Srnicek y Williams, podía decirse, siguen la máxima de Bertolt Brecht: “no empezar con las cosas viejas y buenas sino con las nuevas y malas”. Podemos leerlos como marxistas en cuanto el marxismo no se sitúa afuera del discurso moderno, pero tampoco se limita a propulsarlo o repetirlo. En su momentos de mayor lucidez, se trata de una crítica inmanente de la modernidad del capital. Esto significa: una crítica del capitalismo desde el punto de vista de sus propios resultados históricos, capaces en potencia de trascenderlo. Este discurso presupone que el capitalismo produce históricamente las posibilidades de su transformación. Las palancas de la crítica inmanente de la modernidad del capital son básicamente el universalismo y la técnica. El universalismo es la gramática de las luchas emancipadoras, que levanta una promesa incondicional (de igualdad y libertad) y provee los fundamentos normativos para el cuestionamiento de cada forma de opresión. Las formas políticas y jurídicas modernas, fundadas en la igualdad y la libertad, surgidas con la dominación del capital, hacen sin embargo posible su crítica. La técnica moderna, por su parte, es construida bajo las presiones de la acumulación pero también posibilita su cuestionamiento crítico. Hace posible imaginar una sociedad post-trabajo, donde la automatización de la producción no conduzca a crisis y a la marginalidad social de mucha gente sino al ahorro de tiempo, la conquista de nuevas posibilidades sociales y la apertura de la libertad sintética.

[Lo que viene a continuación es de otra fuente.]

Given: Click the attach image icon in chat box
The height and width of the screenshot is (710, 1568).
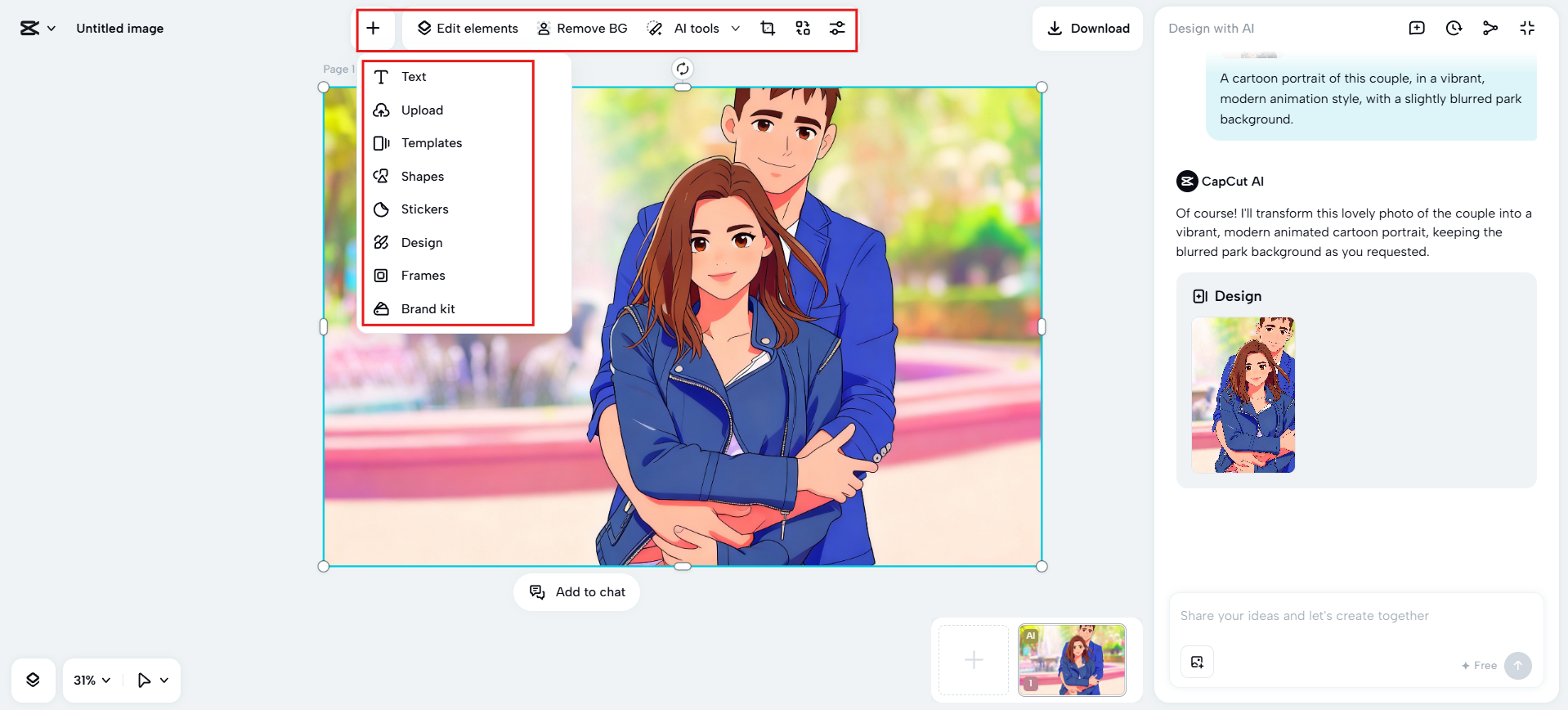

A lo largo del libro, Srnicek y Williams omiten escrupulosamente la expresión “aceleracionismo”, que da título a su manifiesto de 2013. Este giro nominal no es antojadizo. Estrictamente, existe una diferencia entre subvertir y acelerar la modernidad del capital. Si se tratara sólo de acelerar los procesos en curso, creeríamos que el capitalismo va a caerse por su propio desarrollo, que profundizando la modernidad realmente existente nos acercamos a la transformación social emancipadora. La propuesta de Srnicek y Williams, sin embargo, no es profundizar el capitalismo hasta que se destruya a sí mismo. Los autores combinan un llamado a contestar o reclamar (antes que impugnar) el universalismo moderno con una propuesta por reutilizar los resultados técnicos del capitalismo. Comprenden que la lógica social de la modernidad y sus desarrollos técnicos plasman procesos abiertos, contradictorios y susceptibles de ser reorientados, reformulados y cuestionados inmanentemente. Esto significa que, sin caer en un concepto de progreso ingenuo ni eurocéntrico, comprenden que la modernidad capitalista y su técnica son realidades bivalentes, en las que se plasman formas de dominación pero también se anuncian pasibilidades transformadoras. No se trata de acelerar la modernidad realmente existente, pero tampoco de impugnarla sin más. Se trata de subvertirla para crear una modernidad más allá del capital.

Bibliografía

Benjamin, Walter (2009) “Sobre el concepto de historia” en Estética y política. Buenos Aires: Las Cuarenta.

Traverson, Enzo (2016) Left-Wing Melancholia. Marxism, History and Memory. Nueva York: Columbia University Press.